#### [Activity]
Reproduce the data below exactly. Skip the pictures.

** Opening Provided data block **

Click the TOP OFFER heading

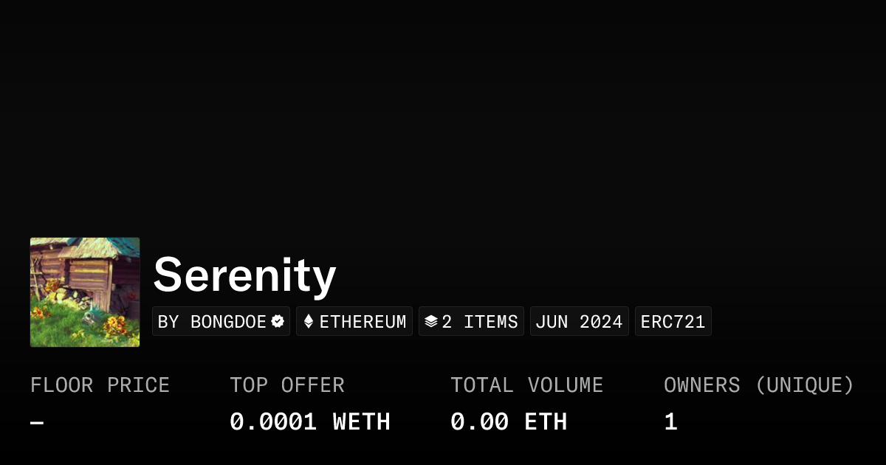click(x=287, y=385)
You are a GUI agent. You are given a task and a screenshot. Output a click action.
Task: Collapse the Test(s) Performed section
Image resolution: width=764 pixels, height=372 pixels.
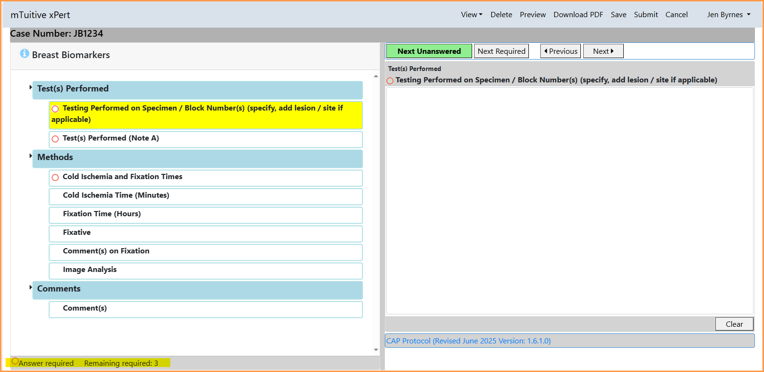point(31,87)
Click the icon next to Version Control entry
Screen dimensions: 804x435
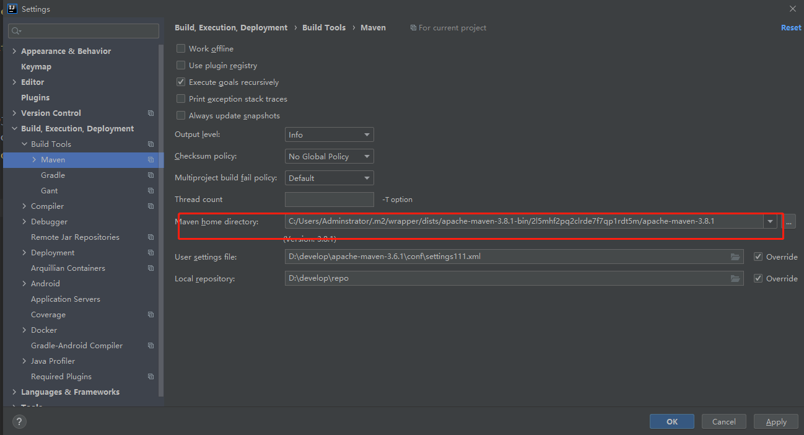pos(151,113)
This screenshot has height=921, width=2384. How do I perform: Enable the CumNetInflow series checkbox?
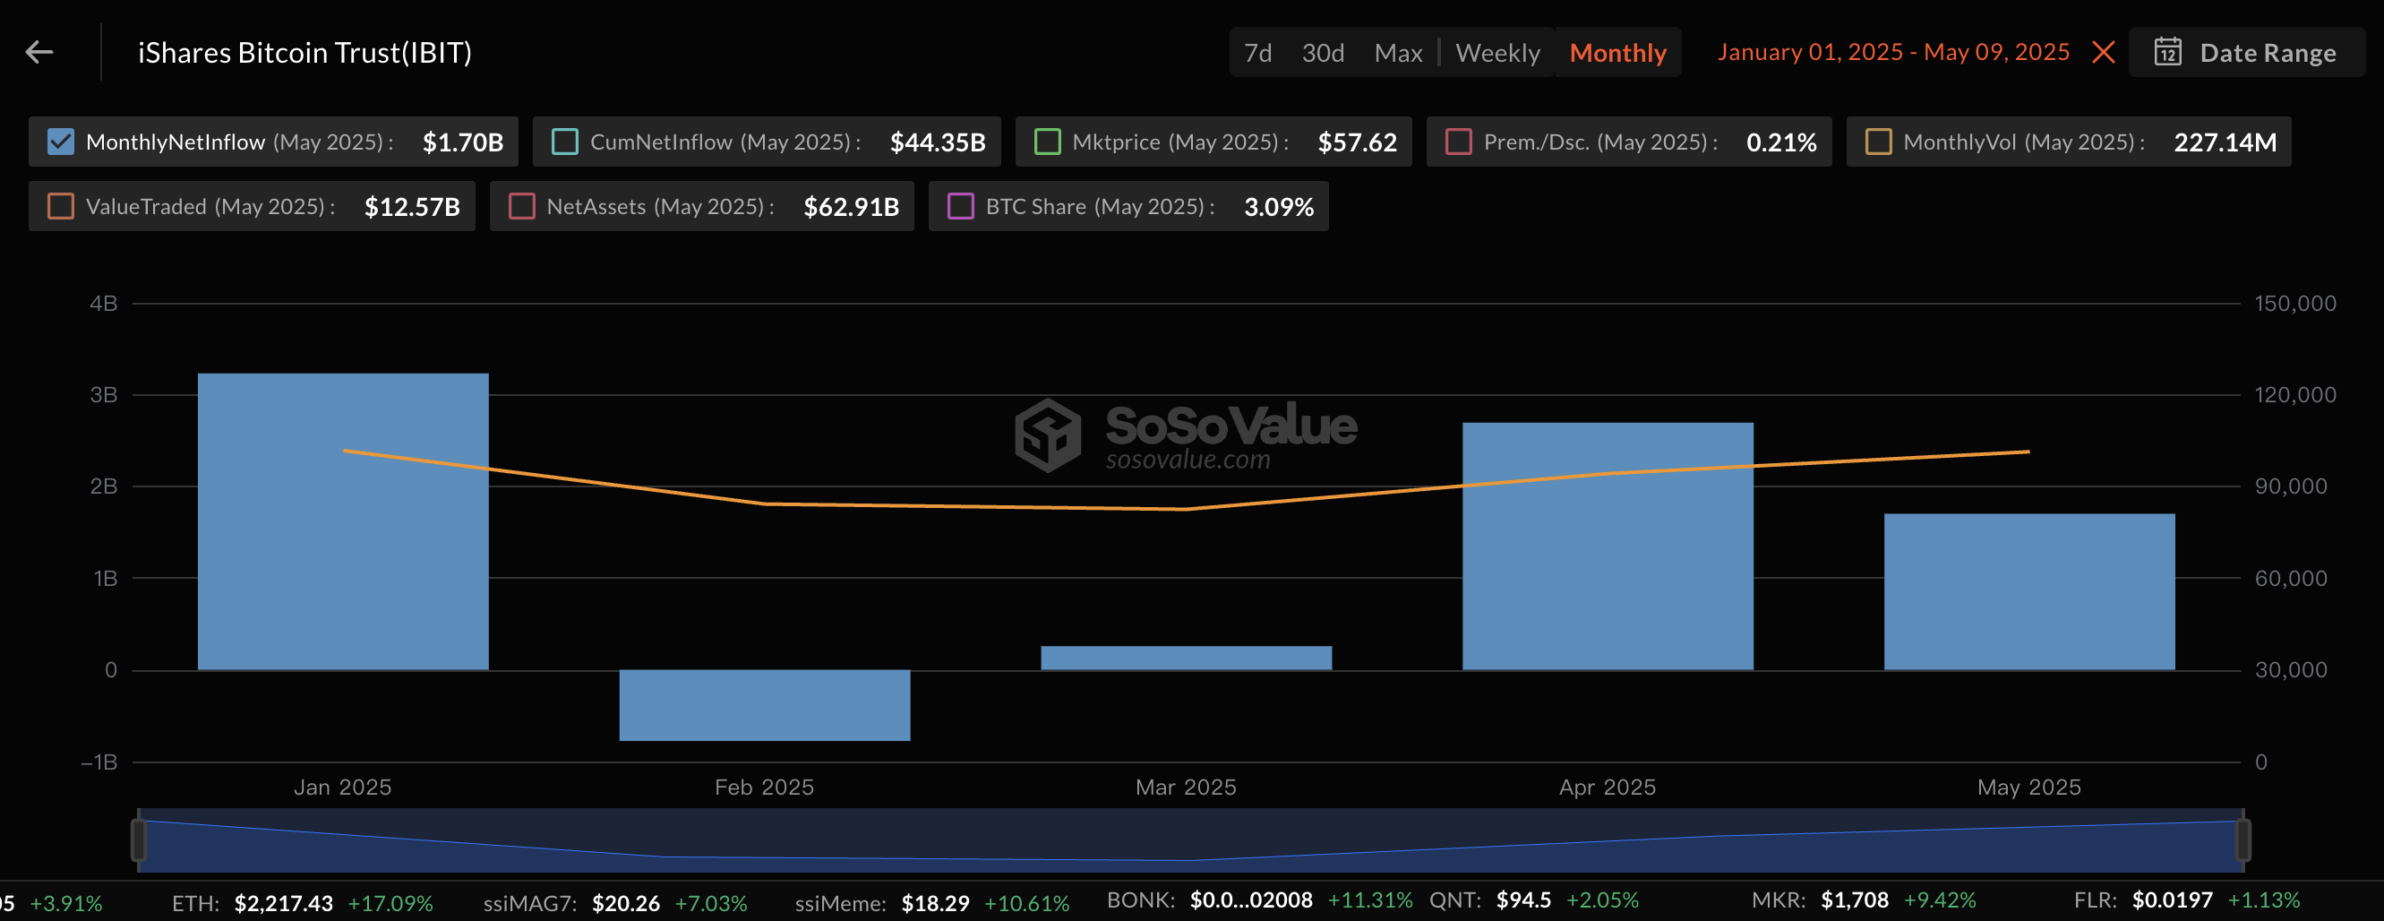pyautogui.click(x=565, y=142)
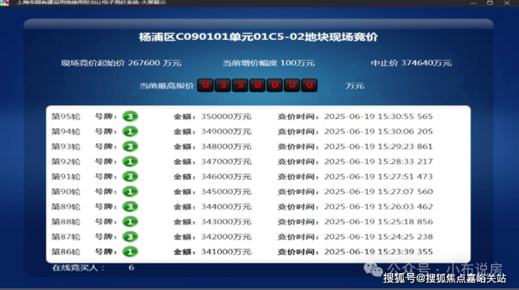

** Closing Provided data block **

#### [Task response]
Click the TOP OFFER heading

click(x=287, y=385)
You are a GUI agent. You are given a task and a screenshot. Output a click action.
Task: Collapse the Test(s) Performed section
Image resolution: width=764 pixels, height=372 pixels.
point(31,87)
Click the icon next to Version Control entry
Screen dimensions: 804x435
pos(151,113)
This screenshot has height=921, width=2384. How do I perform: Enable the CumNetInflow series checkbox?
pyautogui.click(x=565, y=142)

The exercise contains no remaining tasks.